Trade deals won't compensate for what UK has lost after Brexit - Yorkshire Post Letters

From: Jas Olak, Vice Chair, Leeds for Europe, Roundhay, Leeds.

The Office for Budget Responsibility (OBR) says long-term UK productivity will be down four per cent because of Boris Johnson’s December 2020 trade deal, when compared to remaining in the EU.

This isn’t “project fear”. Confidence lost after the 2016 referendum meant two-fifths of the drop had occurred by the time the Trade and Co-operation Agreement was signed.

New trade deals won’t compensate.

Pic: Getty.

The Government claims the one with Australia is worth £2.3bn (‘Ministers ‘bottle’ MP trade deal talks’, The Yorkshire Post, July 20). But the OBR says it’ll raise UK GDP by just 0.1 per cent over 15 years.

Worthless.

We did have a trade deficit with other EU members, but Tony Galbraith must explain further if “enormous and deeply damaging” isn’t just hyperbole.

Buying from other EU countries isn’t charity.

It’s because they make things we want – or need.

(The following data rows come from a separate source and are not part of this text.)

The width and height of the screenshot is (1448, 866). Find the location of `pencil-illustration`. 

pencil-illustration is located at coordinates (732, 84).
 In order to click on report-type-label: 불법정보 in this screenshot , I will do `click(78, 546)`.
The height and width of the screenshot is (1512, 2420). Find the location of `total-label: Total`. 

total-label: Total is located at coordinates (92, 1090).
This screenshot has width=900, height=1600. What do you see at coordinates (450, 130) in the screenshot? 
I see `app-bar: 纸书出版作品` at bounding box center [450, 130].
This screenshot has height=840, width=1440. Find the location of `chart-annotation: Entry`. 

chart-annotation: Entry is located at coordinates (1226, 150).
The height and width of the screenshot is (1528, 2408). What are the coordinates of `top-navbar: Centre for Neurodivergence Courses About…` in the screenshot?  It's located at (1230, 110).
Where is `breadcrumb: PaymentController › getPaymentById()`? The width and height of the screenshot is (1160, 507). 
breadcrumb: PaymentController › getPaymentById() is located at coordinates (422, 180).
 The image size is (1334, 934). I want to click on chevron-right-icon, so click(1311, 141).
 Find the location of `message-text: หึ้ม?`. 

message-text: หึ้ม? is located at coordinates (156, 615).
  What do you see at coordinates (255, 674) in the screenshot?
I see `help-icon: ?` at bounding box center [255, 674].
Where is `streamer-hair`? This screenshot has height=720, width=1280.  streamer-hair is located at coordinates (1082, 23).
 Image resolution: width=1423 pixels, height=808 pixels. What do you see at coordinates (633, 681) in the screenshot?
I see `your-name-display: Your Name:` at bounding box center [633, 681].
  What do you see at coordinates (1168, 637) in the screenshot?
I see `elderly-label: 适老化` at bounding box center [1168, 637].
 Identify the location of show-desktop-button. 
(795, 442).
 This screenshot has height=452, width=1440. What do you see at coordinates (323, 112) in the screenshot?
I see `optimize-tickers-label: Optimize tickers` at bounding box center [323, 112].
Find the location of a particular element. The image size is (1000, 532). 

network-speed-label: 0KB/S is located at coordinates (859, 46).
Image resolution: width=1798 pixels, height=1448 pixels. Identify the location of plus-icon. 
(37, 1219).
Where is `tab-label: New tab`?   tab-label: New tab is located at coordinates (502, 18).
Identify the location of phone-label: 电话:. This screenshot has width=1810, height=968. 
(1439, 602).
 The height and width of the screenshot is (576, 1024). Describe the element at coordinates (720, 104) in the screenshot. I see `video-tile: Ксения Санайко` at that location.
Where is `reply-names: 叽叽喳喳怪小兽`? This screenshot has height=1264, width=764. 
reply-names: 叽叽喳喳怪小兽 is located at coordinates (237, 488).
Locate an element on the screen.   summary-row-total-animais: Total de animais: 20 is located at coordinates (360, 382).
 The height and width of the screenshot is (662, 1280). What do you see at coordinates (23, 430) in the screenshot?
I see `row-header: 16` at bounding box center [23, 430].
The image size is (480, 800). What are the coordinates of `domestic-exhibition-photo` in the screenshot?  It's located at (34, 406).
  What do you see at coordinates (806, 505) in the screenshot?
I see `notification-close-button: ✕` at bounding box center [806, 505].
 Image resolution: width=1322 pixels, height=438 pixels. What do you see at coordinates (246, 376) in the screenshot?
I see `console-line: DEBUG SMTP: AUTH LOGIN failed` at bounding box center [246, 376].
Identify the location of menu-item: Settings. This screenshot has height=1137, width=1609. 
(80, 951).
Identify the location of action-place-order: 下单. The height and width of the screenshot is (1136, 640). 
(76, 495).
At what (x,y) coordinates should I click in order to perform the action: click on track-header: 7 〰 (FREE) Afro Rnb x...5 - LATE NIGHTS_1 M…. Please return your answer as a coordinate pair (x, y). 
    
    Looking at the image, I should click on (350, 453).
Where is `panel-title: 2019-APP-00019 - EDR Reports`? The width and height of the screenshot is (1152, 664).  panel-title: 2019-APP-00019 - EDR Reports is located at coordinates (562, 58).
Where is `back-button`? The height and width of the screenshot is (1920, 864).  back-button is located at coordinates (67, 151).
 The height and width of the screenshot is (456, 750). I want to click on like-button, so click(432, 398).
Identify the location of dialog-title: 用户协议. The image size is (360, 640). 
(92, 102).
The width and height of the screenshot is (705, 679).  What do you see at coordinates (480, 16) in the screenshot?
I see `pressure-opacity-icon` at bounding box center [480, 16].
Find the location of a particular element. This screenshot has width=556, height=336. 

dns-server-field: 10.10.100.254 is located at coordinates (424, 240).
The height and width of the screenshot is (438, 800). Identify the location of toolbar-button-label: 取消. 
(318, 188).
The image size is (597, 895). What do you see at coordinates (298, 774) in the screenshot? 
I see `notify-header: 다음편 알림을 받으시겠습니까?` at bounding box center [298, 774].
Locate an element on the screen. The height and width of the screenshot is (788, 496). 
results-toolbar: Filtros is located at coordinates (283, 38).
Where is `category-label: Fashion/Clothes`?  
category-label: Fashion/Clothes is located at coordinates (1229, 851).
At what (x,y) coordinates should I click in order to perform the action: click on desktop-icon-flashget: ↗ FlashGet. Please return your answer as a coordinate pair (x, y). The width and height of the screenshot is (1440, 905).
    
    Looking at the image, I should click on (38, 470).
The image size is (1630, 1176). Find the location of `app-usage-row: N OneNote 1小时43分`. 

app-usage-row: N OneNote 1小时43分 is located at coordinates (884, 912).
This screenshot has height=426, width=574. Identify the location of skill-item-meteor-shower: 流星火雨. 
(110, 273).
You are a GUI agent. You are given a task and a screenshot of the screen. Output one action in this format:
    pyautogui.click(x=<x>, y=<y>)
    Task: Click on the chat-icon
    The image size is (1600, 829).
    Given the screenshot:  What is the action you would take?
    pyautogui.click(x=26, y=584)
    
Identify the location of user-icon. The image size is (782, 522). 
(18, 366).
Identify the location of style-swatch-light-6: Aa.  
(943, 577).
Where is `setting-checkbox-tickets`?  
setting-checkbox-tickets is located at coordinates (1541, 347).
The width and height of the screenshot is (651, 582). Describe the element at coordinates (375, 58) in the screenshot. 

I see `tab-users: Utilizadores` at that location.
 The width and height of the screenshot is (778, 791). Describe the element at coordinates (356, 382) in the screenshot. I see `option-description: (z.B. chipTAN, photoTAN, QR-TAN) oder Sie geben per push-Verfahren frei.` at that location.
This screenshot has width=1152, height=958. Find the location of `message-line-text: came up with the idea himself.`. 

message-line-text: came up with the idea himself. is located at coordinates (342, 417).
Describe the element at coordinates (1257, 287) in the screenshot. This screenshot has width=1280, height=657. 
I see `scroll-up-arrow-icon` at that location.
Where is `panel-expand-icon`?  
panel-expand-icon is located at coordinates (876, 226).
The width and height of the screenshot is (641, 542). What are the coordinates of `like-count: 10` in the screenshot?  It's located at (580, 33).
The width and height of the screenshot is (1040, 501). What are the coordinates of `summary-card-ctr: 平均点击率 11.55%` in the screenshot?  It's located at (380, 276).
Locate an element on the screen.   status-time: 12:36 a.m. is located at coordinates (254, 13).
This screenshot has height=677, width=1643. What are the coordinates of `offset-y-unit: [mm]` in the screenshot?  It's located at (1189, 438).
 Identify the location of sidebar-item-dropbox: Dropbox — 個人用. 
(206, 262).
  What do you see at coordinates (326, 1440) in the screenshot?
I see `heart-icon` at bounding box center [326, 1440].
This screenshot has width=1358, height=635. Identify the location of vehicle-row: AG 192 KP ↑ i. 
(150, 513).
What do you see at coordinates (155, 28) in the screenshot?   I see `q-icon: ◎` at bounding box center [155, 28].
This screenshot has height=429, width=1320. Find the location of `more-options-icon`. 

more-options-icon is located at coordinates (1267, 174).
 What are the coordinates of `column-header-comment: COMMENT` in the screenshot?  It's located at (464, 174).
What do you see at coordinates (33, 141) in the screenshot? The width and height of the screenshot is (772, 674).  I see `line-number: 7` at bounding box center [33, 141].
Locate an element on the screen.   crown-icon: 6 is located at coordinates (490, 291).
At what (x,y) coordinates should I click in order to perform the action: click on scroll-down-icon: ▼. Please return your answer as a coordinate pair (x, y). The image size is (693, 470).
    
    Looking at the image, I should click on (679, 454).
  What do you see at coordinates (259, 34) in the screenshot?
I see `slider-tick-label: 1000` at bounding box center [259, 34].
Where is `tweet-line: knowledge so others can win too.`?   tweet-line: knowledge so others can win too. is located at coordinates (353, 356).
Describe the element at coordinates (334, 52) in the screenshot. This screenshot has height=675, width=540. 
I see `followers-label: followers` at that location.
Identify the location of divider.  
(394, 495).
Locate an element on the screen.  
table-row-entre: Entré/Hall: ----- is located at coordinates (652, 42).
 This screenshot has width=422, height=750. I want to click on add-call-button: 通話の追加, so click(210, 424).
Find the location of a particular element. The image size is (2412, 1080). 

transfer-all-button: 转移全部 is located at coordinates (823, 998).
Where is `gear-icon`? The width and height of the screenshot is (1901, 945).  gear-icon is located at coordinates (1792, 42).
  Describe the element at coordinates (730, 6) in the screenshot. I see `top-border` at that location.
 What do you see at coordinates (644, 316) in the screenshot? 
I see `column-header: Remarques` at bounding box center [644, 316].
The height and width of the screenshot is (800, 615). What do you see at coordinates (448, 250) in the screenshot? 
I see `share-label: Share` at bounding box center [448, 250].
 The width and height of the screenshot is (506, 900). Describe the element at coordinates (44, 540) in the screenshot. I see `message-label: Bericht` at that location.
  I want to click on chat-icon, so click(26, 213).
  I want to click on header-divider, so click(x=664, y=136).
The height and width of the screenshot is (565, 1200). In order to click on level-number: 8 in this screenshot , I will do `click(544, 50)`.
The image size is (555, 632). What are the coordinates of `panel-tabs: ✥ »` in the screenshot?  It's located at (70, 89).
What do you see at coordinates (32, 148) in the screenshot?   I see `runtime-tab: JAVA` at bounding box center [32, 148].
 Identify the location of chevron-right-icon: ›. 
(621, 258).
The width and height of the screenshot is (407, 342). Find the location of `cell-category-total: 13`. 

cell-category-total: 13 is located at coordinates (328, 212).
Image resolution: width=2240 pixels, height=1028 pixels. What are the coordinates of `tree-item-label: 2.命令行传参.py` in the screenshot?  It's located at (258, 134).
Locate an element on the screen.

For example, we might be importing more food in future because of the problems Brexit’s causing domestic producers.

That won’t help the trade balance – any more than making us poorer and less productive will.

The big lies here are the ones Mr Galbraith keeps telling himself.

Sadly, statements from the Tory leadership candidates suggest Ministers under the next Prime Minister will continue peddling Brexit falsehoods like the ones seen while led by Boris Johnson. But encouragingly, fewer are falling for them.

YouGov has been carrying out surveys since the 2016 referendum and this week’s high temperatures are being matched by record levels of Brexit disgruntlement.

Two-thirds (64 per cent) say the Government has handled Brexit badly, and only 25 per cent well.

That 39-point gap is YouGov’s largest ever.

Similarly, 53 per cent say in hindsight it was wrong leaving the European Union – versus 35 per cent right.

Again, 18 per cent is the widest gap ever.

Where might public opinion now be if the leadership of the main opposition Labour Party wasn’t so lacklustre and out of touch with what its own supporters think about Brexit?